Woodstock votes to hike water, sewer bills 12.5%

New rates to take effect May 1

A man fished Wednesday, May 24, 2023, near the fountain at Emricson Park in Woodstock.

Woodstock residents soon will see more expensive water and sewer bills.

The Woodstock City Council on Tuesday passed a 12.5% increase in water and sewer bills, which takes effect May 1.

A bill based on 2,200 cubic feet of usage – the average usage of a Woodstock residential customer – would see an increase from about $180 per quarter to about $202 per quarter, Woodstock Deputy City Manager Paul Christensen, who also is executive director of strategy and planning, said Wednesday.

The annual increase is about $90, he said.

That increase is higher than what was presented in the meeting packet and what the Northwest Herald reported Tuesday. The packet used last year’s numbers.

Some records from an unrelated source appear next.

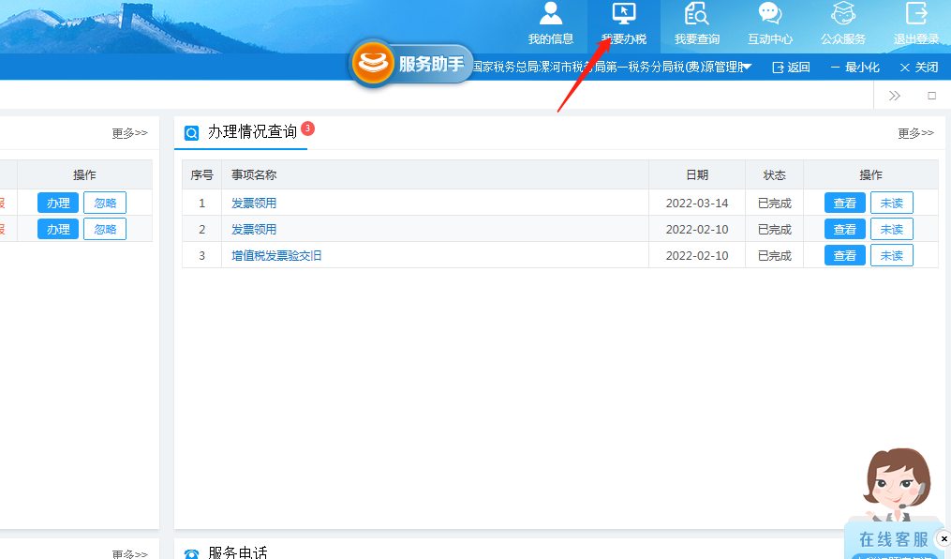Click the first 办理 button in left panel
Viewport: 951px width, 559px height.
[58, 203]
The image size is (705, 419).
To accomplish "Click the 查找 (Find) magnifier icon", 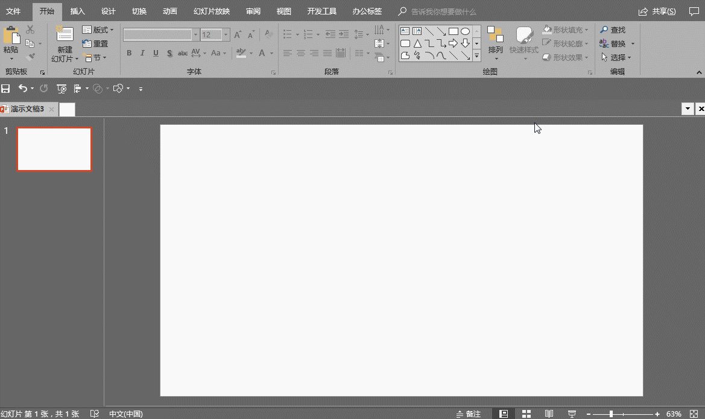I will coord(604,30).
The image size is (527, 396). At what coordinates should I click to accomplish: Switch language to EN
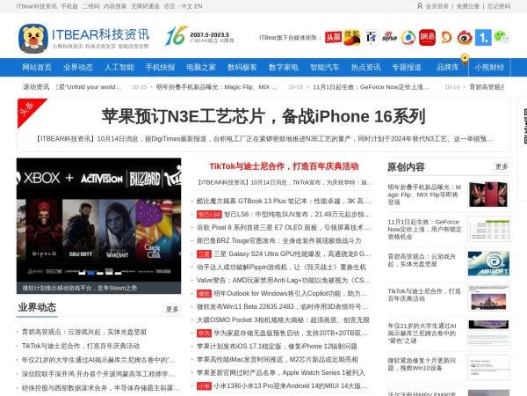coord(197,6)
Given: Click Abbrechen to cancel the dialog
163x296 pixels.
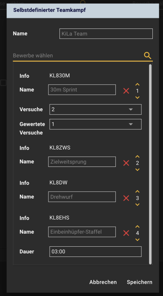Looking at the screenshot, I should (103, 282).
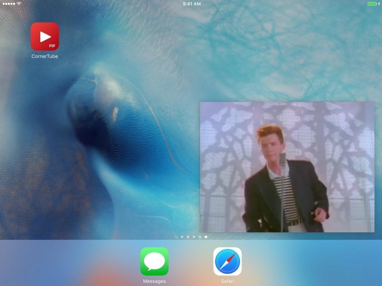Select the first home screen page dot
This screenshot has width=382, height=286.
pos(182,237)
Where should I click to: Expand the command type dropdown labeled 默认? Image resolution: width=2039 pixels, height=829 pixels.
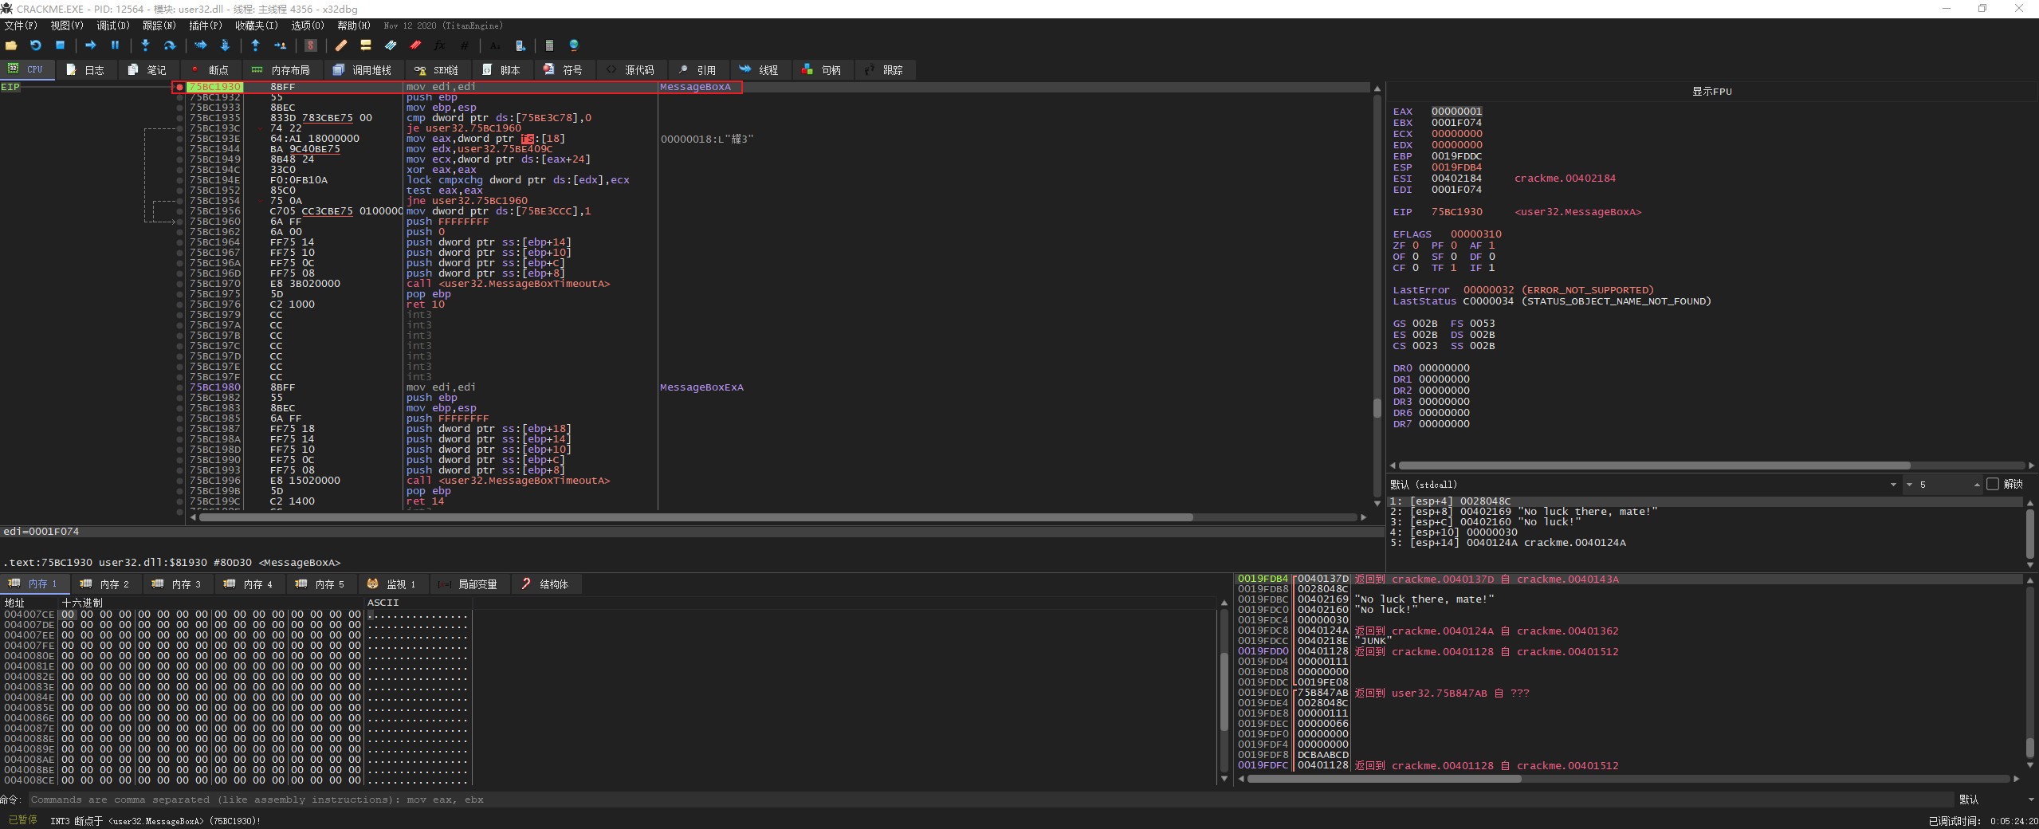tap(1994, 800)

The City Council adopted the increase as part of its consent agenda, so city officials didn’t discuss the proposal.

Woodstock reviews the water and sewer rates annually, according to city documents.

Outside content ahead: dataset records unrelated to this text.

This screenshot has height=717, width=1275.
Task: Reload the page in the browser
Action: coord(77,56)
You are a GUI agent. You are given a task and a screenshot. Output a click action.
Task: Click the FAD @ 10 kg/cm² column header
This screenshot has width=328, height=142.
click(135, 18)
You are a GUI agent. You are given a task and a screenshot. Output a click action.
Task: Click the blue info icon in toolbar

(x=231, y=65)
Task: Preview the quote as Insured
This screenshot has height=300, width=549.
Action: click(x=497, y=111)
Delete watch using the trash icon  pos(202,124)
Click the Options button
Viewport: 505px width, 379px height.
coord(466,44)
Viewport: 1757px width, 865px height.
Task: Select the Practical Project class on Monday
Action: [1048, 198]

The city adopted a 6.21% increase last April. A bill based on 2,200 cubic feet of usage saw a quarterly increase from $163 to $173 under that increase, according to city documents.

Woodstock approved another 3.76% increase to water and sewer bills in December. City documents indicate that an increase in bills was needed to fund the replacement of lead service lines in Woodstock.

Weather and green appliances are among the factors that affect water revenue, officials said in city documents.

“Weather can significantly influence outdoor water usage,” Christensen wrote in a 2023 memo.

Christensen went on to write that a summer drought could raise more revenue for the city’s Water and Sewer Fund, while outdoor water use could drop if summer weather is cold and wet.

Christensen wrote that water-saving toilets and shower heads that use less water also affect the water revenue in the city.

Christensen mentioned green appliances’ effect on the water system, writing that with the introduction of low-flow toilets and shower heads, “typical homes are continuing to use less water, as these devices are replaced by homeowners as part of normal upgrades. While these replacements are good for the environment, unfortunately, they result in the reduction in water sales that reduces revenue production.”

Unfunded Environmental Protection Agency mandates and “significant increases” in costs for chemicals needed to operate the system also were pointed to as justification for this year’s increase.

Christensen said Wednesday that one of the mandates was a federal EPA requirement regarding how the city disposes of sludge.

In both last year’s and this year’s memo, officials cited a study performed by Genoa in DeKalb County that examined 16 neighboring communities’ water and sewer rates. Woodstock was 14th on the list in 2023 and was 12th on the list in 2024.

Officials estimated that Tuesday’s increase would make the city climb another two spots to 10th on the list but said that is before other towns’ rate increases have been factored in.